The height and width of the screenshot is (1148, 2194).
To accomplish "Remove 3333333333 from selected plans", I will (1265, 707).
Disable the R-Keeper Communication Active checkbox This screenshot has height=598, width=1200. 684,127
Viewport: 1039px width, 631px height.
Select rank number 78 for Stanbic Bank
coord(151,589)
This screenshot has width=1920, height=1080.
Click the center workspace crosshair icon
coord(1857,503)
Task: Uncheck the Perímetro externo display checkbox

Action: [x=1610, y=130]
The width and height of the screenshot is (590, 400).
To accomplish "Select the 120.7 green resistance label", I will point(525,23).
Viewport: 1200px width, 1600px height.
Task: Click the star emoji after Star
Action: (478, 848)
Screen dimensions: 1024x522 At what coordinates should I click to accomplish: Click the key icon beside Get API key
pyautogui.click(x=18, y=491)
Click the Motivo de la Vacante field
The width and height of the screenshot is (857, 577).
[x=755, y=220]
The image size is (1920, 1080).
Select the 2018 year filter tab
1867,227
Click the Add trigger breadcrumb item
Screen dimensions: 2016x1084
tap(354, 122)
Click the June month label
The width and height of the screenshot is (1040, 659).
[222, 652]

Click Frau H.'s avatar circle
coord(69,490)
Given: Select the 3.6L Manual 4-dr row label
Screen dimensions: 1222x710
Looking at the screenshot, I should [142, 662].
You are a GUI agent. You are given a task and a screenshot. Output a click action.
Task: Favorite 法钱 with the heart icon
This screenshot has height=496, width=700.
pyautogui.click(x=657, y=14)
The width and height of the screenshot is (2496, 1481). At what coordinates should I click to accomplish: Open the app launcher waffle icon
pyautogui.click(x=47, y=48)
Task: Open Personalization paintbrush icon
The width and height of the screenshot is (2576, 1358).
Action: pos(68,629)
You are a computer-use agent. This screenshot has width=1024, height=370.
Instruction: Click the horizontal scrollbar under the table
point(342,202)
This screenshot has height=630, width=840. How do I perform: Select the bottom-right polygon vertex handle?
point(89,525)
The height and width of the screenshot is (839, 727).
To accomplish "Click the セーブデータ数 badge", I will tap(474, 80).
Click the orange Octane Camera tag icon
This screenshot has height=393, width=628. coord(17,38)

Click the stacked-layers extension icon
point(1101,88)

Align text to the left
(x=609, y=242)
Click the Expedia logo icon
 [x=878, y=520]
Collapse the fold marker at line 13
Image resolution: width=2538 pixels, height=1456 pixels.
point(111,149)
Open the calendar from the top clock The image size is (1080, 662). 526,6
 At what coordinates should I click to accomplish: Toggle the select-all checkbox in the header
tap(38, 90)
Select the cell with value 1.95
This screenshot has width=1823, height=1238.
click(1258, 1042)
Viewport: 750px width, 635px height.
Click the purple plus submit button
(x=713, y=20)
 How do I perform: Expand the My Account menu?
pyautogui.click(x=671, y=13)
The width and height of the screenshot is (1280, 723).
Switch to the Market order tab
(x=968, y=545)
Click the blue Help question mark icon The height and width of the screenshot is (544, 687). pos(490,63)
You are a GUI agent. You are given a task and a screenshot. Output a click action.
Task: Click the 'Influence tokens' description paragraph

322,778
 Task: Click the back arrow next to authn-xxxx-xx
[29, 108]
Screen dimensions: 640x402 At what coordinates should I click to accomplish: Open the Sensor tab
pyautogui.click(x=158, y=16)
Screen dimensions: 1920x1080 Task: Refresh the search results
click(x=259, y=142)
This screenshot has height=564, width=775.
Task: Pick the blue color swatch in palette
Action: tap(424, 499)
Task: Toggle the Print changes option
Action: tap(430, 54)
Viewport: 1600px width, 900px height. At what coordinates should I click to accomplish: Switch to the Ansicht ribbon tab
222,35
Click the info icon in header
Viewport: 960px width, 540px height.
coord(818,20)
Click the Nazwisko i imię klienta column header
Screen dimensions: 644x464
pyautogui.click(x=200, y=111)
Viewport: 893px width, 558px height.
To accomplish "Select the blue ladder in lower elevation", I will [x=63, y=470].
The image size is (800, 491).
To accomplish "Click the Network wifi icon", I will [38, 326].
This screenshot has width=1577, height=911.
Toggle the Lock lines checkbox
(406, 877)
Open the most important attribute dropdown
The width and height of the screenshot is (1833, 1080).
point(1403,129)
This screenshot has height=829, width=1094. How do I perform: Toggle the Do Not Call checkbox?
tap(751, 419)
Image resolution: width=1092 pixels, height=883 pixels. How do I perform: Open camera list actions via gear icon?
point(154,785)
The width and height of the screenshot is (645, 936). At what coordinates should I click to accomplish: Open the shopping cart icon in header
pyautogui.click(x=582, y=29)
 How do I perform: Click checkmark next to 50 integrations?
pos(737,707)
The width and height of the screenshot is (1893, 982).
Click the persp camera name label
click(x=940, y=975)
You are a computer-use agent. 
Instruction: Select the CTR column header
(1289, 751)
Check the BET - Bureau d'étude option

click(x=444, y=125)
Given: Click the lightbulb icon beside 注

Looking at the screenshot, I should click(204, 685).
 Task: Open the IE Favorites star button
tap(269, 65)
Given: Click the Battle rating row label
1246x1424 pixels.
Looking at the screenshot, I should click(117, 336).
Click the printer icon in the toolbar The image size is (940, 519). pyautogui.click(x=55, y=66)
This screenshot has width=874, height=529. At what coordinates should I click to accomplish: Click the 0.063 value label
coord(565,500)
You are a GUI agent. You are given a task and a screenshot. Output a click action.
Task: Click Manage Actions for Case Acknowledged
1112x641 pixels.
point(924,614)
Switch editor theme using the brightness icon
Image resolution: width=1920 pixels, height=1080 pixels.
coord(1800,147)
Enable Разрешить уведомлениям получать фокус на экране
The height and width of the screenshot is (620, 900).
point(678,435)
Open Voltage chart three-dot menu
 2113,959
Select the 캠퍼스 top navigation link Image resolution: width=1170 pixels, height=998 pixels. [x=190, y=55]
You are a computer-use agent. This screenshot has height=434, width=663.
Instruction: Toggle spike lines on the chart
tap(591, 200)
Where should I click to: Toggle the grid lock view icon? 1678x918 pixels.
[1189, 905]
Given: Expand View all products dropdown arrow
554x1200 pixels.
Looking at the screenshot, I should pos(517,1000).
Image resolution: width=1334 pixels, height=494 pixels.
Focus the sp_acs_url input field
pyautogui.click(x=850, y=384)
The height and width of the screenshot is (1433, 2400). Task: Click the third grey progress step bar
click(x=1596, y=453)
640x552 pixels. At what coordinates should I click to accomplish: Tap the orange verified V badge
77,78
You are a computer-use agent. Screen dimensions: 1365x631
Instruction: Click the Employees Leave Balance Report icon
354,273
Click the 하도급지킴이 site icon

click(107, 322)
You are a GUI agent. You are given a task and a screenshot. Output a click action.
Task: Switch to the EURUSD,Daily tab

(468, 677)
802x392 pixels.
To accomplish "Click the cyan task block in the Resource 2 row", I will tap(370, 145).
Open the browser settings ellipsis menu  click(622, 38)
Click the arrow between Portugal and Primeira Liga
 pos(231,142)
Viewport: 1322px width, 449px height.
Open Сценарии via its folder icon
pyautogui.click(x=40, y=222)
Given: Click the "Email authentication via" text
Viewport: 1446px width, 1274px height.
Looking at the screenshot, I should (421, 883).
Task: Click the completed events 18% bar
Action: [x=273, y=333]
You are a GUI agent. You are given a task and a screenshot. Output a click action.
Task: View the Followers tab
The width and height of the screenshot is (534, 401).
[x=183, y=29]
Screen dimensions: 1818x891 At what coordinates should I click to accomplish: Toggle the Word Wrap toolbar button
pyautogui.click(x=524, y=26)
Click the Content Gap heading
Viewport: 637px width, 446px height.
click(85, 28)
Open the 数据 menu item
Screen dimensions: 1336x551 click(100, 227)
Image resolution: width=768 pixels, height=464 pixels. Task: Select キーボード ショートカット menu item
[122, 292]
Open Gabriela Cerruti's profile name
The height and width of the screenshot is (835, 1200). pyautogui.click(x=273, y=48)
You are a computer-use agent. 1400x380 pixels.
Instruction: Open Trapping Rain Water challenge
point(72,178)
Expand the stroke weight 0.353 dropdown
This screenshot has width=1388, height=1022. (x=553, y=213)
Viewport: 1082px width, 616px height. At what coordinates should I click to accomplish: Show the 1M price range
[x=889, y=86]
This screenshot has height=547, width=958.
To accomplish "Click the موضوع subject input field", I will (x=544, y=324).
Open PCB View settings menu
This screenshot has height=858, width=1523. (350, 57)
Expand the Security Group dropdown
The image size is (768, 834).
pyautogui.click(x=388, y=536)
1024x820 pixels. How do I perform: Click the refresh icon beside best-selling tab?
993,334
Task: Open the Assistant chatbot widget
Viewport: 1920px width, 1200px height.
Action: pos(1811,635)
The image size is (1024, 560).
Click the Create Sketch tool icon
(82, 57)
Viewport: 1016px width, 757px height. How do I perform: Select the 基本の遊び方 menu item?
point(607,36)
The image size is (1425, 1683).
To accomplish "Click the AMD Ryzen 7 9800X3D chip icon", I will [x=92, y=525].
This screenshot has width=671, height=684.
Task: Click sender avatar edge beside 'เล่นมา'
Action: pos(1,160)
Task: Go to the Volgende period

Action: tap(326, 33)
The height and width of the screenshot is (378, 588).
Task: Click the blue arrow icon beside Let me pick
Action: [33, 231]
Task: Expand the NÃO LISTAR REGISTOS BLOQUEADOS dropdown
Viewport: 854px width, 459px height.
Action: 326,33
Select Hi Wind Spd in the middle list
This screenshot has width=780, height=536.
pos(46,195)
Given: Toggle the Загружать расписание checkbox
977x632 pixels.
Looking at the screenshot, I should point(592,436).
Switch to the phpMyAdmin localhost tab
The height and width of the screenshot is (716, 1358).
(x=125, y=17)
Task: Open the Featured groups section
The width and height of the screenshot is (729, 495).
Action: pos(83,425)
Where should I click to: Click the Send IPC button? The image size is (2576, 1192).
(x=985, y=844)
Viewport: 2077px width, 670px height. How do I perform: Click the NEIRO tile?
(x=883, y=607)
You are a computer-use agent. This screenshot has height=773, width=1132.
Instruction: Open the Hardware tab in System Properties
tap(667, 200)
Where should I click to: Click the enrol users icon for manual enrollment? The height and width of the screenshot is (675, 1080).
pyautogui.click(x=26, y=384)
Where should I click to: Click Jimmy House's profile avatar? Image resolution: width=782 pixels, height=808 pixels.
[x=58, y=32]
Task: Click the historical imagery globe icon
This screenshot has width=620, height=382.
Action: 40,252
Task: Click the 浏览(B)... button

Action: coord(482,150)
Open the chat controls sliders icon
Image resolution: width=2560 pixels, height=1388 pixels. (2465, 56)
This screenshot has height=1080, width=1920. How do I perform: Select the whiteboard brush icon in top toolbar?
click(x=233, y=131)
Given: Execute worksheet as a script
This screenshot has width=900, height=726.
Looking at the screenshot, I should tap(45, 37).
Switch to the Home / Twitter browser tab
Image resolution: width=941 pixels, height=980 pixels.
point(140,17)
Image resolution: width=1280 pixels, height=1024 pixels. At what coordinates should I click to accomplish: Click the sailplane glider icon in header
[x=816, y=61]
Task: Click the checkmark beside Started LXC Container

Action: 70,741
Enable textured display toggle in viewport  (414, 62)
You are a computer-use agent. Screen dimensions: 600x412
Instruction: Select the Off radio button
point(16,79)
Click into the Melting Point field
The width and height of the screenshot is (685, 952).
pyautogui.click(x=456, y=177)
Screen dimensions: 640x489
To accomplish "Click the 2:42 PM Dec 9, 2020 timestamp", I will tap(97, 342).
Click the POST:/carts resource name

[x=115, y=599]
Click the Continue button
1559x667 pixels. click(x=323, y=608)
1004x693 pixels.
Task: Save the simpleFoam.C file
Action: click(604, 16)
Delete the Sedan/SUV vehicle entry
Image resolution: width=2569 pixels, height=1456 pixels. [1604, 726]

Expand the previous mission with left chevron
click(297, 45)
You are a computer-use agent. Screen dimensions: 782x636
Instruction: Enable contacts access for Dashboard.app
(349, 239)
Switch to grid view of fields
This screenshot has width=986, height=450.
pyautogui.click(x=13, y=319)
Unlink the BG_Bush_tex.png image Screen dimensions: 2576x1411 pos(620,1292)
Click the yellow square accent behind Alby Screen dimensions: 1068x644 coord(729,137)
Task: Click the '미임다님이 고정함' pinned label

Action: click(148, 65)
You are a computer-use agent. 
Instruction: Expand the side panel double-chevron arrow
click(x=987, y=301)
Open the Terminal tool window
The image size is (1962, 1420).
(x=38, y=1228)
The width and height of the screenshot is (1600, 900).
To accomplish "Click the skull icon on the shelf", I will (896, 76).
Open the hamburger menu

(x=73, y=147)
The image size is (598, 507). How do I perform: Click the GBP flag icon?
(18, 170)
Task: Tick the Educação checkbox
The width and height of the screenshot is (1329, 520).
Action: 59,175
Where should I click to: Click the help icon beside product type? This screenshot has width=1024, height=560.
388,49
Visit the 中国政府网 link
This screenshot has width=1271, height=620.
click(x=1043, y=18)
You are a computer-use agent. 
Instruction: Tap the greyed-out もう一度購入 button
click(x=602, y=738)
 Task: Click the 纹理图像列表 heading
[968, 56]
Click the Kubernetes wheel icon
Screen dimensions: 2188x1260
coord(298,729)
* * *
# Work to complete
Arrange the entries as a Markdown table with the columns Row and Line, numbering each row and leaving out blank lines. Begin at the line that contains "Click the Continue button" and stop after the line that contains "(x=38, y=1228)".

# Complete response
| Row | Line |
|---|---|
| 1 | Click the Continue button |
| 2 | 1559x667 pixels. click(x=323, y=608) |
| 3 | 1004x693 pixels. |
| 4 | Task: Save the simpleFoam.C file |
| 5 | Action: click(604, 16) |
| 6 | Delete the Sedan/SUV vehicle entry |
| 7 | Image resolution: width=2569 pixels, height=1456 pixels. [1604, 726] |
| 8 | Expand the previous mission with left chevron |
| 9 | click(297, 45) |
| 10 | You are a computer-use agent. Screen dimensions: 782x636 |
| 11 | Instruction: Enable contacts access for Dashboard.app |
| 12 | (349, 239) |
| 13 | Switch to grid view of fields |
| 14 | This screenshot has width=986, height=450. |
| 15 | pyautogui.click(x=13, y=319) |
| 16 | Unlink the BG_Bush_tex.png image Screen dimensions: 2576x1411 pos(620,1292) |
| 17 | Click the yellow square accent behind Alby Screen dimensions: 1068x644 coord(729,137) |
| 18 | Task: Click the '미임다님이 고정함' pinned label |
| 19 | Action: click(148, 65) |
| 20 | You are a computer-use agent.  |
| 21 | Instruction: Expand the side panel double-chevron arrow |
| 22 | click(x=987, y=301) |
| 23 | Open the Terminal tool window |
| 24 | The image size is (1962, 1420). |
| 25 | (x=38, y=1228) |